Message Passing Interface (MPI)
[ Features ]
MPI/ES is a message passing library based on the MPI-1 and MPI-2
standards and provides high-speed communication capability that
fully exploits the features of IN and shared memory. It can
be used for both intra- and inter-node parallelization. An MPI
process is assigned to an AP in the flat parallelization, or
to a PN that contains microtasks or OpenMP threads in the hybrid
parallelization. MPI/ES libraries are designed and optimized
carefully to achieve highest performance of communication on
the ES architecture in both of the parallelization manner.
[ Evaluation ]
Here, a result on performance measurements of MPI libraries
implemented on the ES is presented as well as a virtual memory
space allocation [1].
A memory space of a process on the ES is divided into two kinds
of spaces which are called local memory (LMEM) and global memory
(GMEM). These memory spaces can be assigned to buffers of MPI
functions. Especially, GMEM is addressed globally over nodes
and can only be accessed by the RCU. The GMEM area can be shared
by every MPI processes allocated to different nodes with a global
memory address.
The behavior of MPI communications is different according to
the memory area where the buffers to be transferred are resided.

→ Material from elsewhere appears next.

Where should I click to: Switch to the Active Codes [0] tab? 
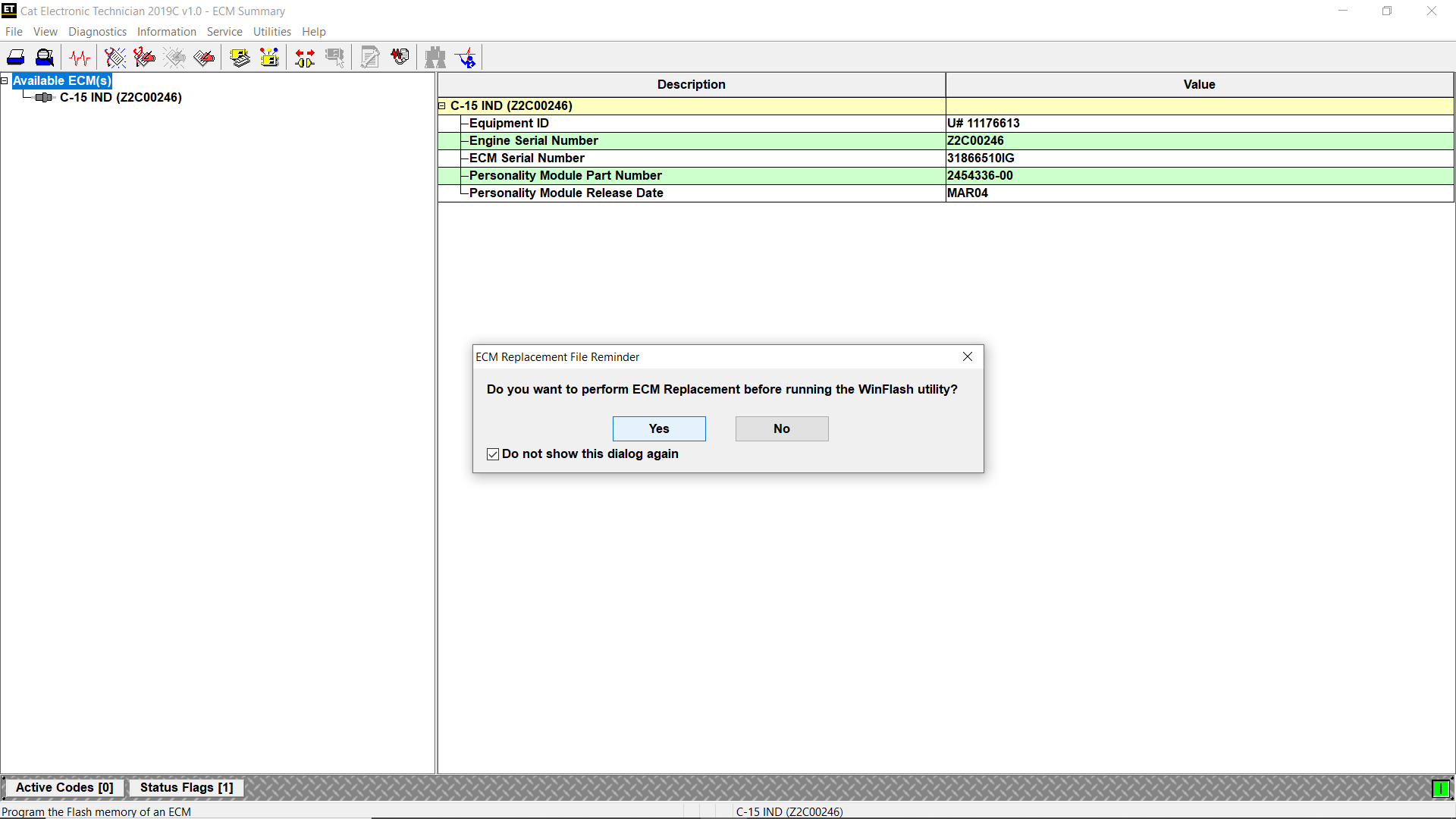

It is classified into four cases.
Case 1 | Data that are stored in LMEM of a process A are transferred to LMEM of another process B on the same nodes. In this case, GMEM is used as general shared memory. The data in LMEM of the process A are copied into an area of GMEM of the process A first. Next, the data in GMEM of the process A are copied into LMEM of the process B. |
Case 2 | Data that are stored
in LMEM of the process A are transferred to LMEM of a
processor C invoked in a different node. Firstly, the
data in LMEM of process A are copied into GMEM of the
process A. Next, the data in GMEM of the process A are copied into GMEM of the process C via the crossbar switch using INA instructions. Finally, the data in GMEM of the process C are copied into LMEM of the process C. |
Case 3 | Data that are stored in GMEM of the process A are transferred to GMEM of the processor B in the same node, the data in GMEM of the process A are copied by one copy operation directly into GMEM of the process B. |
Case 4 | Data that are stored in GMEM of the process A are transferred to GMEM of the processor C invoked in a different node. The data in GMEM of the process A are copied directly into GMEM of the process C via the crossbar switch using INA instruction. |
The performance of the ping-pong pattern implemented by either MPI_Send/MPI_ Irecv functions or MPI_Isend/MPI_Irecv functions is evaluated on the ES. Two MPI processes are invoked according to the four cases described above and the performance of the two send functions are measured by changing message size to be transferred. The evaluation results are shown in Figure 8.

Figure 8: Throughput of ping-pong using MPI_Send
For intra-node communication, the maximum throughput is 14.8GB/s
in Case 3, half of the peak is achieved when message length
is larger than 256KB, and the startup cost is 1.38 μsec. For
inter-node communication, the maximum throughput is 11.8GB/s
in Case 4, half of the peak is achieved when message length
is larger than 512KB, and the startup cost is 5.58 μsec. The
gaps at the message size of near 1KB and near 128KB in the figure
are caused by changing the communication method in the MPI functions,
which are changed according to the message length.
The performances of the ping pattern implemented by three RMA
functions of MPI_Get, MPI_Put, and MPI_Accumulate with sum operation
are measured by invoking two MPI processes over two nodes. The
throughputs are depicted in Figure 9. The maximum throughputs
for MPI_Get, MPI_Put, and MPI_Accumulate are 11.62GB/s, 11.62GB/s,
and 3.16GB/s, respectively. The startup costs are 6.36μsec,
6.68μsec, and 7.65μsec.

Figure 9: Throughput of ping using RMA functions
We also measured the time required to barrier synchronization among nodes and the time is about 3.25μsec independently of the number of nodes.